Mitch McConnell, Sprecher der republikanischen Mehrheit im Senat, lehnt eine solche Kommission und eine Entschädigung kategorisch ab. Für ihn ist das Thema erledigt:
"Ich halte Reparationen für etwas, das vor 150 Jahren passierte und wofür niemand von uns verantwortlich ist, für keine gute Idee. Wir haben versucht, unserer Erbsünde der Sklaverei gutzumachen mit dem Bürgerkrieg und mit richtungsweisenden Bürgerrechtsgesetzen. Wir haben einen afroamerikanischen Präsidenten gewählt."
Zwei Drittel der Bevölkerung gegen Entschädigung
Gut zwei Drittel der US-Bevölkerung sprechen sich laut einer Gallup-Umfrage derzeit gegen finanzielle Entschädigung für Nachfahren von Sklaven aus. Eine starke Mehrheit, aber 15 Prozent weniger als im Jahr 2002.
Demokratin Marianne Williamson warnt: Wenn die USA ihre Schuld jetzt nicht bezahlt, wird sie einen hohen Preis dafür zahlen.

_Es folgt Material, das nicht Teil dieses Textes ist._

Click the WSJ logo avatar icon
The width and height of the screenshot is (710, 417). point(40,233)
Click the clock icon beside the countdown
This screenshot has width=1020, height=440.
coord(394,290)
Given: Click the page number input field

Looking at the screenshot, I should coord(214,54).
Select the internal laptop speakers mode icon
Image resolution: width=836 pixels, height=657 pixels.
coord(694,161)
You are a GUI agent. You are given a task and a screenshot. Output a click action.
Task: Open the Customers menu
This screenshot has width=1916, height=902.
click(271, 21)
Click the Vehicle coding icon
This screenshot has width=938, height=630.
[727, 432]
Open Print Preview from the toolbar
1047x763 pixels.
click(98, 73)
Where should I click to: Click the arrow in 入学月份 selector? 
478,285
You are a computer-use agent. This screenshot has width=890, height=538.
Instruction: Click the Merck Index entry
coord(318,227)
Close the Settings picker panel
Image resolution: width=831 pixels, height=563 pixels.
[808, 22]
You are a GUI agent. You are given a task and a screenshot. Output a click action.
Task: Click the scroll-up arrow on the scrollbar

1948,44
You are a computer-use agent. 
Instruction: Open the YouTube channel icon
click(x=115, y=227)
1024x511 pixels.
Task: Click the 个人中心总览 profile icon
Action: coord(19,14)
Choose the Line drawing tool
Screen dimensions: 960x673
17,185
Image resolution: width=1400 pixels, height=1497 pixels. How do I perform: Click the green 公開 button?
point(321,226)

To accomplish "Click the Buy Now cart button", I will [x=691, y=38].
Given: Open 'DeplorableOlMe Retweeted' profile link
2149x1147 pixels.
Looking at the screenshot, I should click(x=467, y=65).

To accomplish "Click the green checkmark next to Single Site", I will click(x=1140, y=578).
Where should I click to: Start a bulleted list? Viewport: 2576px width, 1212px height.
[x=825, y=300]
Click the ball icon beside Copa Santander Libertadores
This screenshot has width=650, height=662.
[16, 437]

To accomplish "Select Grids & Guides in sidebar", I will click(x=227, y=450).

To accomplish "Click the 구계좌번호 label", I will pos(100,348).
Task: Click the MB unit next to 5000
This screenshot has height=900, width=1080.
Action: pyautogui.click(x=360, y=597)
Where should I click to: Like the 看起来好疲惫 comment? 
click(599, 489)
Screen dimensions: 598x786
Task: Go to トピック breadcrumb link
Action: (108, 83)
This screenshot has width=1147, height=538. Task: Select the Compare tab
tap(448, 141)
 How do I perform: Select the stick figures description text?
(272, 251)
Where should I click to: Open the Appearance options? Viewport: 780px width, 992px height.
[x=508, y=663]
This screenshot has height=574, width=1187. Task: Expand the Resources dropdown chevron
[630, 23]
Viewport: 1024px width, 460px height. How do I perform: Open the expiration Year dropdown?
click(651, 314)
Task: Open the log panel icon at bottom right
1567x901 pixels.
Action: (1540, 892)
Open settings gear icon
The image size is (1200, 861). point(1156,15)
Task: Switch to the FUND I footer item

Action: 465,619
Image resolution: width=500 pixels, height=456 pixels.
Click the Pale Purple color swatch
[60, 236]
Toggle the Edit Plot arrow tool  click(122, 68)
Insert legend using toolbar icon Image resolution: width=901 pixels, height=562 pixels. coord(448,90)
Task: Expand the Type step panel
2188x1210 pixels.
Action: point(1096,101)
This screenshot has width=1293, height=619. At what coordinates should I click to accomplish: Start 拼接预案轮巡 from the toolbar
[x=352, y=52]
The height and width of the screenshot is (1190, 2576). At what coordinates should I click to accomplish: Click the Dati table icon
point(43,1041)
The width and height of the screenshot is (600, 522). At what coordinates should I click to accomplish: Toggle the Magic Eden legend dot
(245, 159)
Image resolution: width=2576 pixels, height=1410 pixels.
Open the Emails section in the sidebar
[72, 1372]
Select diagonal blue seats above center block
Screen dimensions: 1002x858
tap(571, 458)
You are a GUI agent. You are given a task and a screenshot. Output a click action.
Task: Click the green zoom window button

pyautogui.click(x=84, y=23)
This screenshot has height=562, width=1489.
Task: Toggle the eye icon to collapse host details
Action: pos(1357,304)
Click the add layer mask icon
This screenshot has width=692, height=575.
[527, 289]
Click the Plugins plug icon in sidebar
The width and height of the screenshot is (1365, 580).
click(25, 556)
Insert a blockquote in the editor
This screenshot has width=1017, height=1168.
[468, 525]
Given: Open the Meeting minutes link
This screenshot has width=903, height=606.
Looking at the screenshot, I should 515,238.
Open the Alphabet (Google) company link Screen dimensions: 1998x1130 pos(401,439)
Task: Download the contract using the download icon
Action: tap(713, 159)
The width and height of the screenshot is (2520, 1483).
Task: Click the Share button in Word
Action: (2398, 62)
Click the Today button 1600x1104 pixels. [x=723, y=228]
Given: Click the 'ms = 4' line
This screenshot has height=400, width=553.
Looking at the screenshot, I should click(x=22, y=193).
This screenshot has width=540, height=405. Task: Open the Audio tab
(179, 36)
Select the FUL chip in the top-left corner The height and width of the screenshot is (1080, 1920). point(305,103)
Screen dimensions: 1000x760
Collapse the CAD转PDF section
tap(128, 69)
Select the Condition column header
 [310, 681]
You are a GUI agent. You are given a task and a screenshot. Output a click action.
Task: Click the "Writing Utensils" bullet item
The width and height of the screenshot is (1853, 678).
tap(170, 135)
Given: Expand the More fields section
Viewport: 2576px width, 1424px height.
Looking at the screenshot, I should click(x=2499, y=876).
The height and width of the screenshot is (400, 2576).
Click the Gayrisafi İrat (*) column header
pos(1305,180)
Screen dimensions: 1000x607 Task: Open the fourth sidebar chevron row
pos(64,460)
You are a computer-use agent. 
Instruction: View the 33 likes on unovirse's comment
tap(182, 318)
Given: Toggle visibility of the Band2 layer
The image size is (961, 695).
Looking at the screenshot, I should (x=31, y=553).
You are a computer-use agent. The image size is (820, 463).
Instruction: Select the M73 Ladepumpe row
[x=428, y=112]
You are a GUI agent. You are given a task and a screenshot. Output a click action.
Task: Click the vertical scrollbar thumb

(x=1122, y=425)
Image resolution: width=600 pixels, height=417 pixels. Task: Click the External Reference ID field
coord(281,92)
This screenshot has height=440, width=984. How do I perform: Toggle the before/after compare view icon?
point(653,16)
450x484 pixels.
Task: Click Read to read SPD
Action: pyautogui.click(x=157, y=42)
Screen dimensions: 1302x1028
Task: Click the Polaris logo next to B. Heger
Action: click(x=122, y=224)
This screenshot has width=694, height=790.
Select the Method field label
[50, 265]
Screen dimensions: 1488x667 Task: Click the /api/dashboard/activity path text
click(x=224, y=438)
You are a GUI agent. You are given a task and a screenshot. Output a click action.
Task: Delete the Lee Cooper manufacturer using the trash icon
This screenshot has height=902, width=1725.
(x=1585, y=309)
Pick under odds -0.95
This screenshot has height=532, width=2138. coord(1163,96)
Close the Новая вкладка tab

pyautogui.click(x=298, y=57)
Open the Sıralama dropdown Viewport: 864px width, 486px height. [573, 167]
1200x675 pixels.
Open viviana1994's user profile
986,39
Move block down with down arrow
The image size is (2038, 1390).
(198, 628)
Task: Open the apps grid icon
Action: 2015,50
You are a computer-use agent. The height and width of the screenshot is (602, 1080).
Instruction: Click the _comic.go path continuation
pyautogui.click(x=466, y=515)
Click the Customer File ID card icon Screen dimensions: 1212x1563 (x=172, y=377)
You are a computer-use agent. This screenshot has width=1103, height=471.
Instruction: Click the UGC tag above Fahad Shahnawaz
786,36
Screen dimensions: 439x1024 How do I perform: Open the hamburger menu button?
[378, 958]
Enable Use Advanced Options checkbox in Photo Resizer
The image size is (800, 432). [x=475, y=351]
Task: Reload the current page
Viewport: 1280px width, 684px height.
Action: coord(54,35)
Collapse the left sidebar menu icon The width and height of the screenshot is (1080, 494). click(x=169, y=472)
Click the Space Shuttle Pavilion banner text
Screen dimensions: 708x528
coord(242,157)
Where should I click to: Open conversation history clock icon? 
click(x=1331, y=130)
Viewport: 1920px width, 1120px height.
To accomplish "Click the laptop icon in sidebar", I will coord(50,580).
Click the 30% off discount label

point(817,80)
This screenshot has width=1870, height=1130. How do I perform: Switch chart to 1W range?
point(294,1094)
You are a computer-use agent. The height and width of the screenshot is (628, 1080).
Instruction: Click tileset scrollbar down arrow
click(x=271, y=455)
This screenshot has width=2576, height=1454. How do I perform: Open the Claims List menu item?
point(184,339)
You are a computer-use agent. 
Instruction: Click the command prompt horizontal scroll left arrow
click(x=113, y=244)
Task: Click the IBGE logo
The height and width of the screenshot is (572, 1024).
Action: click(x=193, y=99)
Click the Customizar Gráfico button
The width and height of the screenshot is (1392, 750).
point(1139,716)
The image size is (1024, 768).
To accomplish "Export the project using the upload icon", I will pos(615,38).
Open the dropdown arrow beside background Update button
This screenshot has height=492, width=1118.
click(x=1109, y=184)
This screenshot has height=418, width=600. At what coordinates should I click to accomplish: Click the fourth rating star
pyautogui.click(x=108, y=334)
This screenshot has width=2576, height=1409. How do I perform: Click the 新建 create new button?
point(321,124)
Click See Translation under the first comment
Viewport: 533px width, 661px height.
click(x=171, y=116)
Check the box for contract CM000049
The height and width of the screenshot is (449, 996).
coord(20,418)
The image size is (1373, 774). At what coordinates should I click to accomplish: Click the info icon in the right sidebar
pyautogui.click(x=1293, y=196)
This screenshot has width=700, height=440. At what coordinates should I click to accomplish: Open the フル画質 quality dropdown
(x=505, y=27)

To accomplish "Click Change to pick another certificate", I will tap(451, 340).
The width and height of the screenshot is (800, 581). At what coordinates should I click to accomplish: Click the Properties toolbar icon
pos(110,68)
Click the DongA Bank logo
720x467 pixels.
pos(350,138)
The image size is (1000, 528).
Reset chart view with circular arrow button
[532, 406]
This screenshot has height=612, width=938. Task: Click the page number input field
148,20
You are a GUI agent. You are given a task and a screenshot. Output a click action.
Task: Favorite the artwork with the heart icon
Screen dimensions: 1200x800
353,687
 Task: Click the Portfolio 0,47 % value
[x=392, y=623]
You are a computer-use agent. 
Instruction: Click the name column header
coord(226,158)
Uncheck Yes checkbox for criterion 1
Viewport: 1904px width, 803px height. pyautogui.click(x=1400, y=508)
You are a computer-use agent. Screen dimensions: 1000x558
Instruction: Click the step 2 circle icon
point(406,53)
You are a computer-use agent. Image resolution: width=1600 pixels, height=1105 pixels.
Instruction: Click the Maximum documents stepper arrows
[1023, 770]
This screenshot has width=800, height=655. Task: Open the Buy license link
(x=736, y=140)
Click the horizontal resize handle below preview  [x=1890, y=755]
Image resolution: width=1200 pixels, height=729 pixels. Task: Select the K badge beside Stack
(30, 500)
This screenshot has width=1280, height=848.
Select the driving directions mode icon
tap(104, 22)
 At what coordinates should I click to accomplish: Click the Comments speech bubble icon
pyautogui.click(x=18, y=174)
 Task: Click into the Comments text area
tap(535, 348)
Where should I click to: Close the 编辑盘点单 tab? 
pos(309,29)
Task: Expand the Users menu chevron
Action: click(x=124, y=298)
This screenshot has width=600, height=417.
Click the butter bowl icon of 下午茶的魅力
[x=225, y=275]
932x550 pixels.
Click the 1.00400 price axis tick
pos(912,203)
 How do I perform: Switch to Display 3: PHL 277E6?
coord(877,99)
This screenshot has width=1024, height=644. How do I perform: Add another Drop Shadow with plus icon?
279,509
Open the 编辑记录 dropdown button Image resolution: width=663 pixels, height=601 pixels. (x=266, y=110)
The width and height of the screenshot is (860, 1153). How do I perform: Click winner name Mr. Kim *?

"Es ist höchste Zeit für uns zu erkennen, dass dieses Land keine Heilung erfahren wird, wenn wir nicht zugeben, dass die ökonomische Diskrepanz zwischen Schwarzen und Weißen in Amerika auf einer großen Ungerechtigkeit beruht, mit der wir uns nicht auseinandergesetzt haben. Sie kann nur durch Reparation gutgemacht werden."